(Collected data)
+ + + + +
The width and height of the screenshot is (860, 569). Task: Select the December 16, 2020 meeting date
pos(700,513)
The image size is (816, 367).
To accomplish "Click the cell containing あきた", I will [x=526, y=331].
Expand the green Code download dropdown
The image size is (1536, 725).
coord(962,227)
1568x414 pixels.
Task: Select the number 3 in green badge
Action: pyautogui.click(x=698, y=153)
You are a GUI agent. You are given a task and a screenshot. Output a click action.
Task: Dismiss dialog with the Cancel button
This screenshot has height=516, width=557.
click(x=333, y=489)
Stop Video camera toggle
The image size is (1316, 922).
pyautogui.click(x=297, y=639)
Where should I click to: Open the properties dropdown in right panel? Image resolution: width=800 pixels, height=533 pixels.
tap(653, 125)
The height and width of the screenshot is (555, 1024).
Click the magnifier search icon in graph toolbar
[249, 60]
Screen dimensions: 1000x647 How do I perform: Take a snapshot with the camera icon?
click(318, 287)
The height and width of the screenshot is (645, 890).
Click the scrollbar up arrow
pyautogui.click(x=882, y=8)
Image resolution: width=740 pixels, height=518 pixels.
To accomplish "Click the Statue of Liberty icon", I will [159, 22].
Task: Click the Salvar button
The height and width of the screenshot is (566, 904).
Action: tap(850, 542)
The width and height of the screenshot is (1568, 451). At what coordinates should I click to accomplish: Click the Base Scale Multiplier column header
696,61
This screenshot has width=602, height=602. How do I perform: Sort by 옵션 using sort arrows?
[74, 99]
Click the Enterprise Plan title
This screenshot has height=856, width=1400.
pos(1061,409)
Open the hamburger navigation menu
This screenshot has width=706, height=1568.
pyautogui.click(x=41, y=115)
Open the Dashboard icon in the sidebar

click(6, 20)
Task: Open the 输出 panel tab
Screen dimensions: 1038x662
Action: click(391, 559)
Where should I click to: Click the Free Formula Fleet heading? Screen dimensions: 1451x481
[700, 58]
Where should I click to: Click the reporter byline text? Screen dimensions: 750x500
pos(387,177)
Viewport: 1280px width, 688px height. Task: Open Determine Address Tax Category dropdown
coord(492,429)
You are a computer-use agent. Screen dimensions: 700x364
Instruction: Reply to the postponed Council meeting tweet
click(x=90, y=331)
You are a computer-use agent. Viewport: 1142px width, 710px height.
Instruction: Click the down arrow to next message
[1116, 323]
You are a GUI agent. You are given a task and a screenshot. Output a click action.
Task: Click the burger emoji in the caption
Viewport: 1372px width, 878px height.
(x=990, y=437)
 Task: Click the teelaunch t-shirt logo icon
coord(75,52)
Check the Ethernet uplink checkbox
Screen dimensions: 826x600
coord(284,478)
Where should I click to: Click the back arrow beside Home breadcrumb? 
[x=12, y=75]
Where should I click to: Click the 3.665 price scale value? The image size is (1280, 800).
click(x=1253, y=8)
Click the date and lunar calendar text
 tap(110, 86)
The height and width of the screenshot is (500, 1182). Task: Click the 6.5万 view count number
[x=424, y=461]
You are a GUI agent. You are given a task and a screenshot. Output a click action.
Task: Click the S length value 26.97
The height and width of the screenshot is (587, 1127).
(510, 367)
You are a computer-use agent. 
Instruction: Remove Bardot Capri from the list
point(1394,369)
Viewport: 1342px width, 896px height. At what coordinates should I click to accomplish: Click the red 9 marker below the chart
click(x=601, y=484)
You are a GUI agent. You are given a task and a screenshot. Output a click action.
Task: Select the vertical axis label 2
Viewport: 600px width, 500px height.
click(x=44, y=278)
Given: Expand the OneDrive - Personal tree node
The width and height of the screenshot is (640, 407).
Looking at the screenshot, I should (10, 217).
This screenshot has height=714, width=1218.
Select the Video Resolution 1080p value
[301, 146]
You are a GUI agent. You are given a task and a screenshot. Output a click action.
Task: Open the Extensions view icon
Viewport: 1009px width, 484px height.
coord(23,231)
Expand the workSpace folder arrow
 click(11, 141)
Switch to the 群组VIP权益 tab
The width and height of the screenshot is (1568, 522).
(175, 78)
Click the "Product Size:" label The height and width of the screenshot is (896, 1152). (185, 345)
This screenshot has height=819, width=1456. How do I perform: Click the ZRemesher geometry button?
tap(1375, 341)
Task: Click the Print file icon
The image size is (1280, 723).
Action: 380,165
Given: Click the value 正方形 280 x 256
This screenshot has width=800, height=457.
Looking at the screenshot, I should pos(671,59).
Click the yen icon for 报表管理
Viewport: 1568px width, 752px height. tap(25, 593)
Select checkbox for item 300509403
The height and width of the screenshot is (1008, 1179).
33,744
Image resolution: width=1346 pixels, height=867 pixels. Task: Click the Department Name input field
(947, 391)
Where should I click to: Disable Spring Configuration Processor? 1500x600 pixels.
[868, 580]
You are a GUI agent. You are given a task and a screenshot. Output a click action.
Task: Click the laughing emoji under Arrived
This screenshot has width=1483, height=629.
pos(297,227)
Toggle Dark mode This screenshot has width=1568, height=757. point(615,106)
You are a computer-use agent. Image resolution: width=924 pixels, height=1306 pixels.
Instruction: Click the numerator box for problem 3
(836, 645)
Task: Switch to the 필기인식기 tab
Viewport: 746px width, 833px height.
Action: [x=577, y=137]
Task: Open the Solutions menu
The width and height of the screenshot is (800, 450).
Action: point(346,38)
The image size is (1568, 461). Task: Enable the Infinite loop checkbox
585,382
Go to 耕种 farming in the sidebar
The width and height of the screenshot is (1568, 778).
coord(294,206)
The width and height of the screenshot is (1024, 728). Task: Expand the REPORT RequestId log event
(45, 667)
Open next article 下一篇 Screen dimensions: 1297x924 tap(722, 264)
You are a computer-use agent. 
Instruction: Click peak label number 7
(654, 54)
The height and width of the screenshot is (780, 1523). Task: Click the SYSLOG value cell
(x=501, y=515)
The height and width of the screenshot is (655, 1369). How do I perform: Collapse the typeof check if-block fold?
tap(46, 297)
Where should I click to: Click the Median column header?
+ + + + +
- EXERCISE BRIEF -
In the records above, find each line with the string "computer" and list it.

- RESPONSE TO THE TASK -
You are a computer-use agent. Screen dimensions: 700x364
You are a computer-use agent. Viewport: 1142px width, 710px height.
You are a computer-use agent. 
You are a computer-use agent. Image resolution: width=924 pixels, height=1306 pixels.
You are a computer-use agent. 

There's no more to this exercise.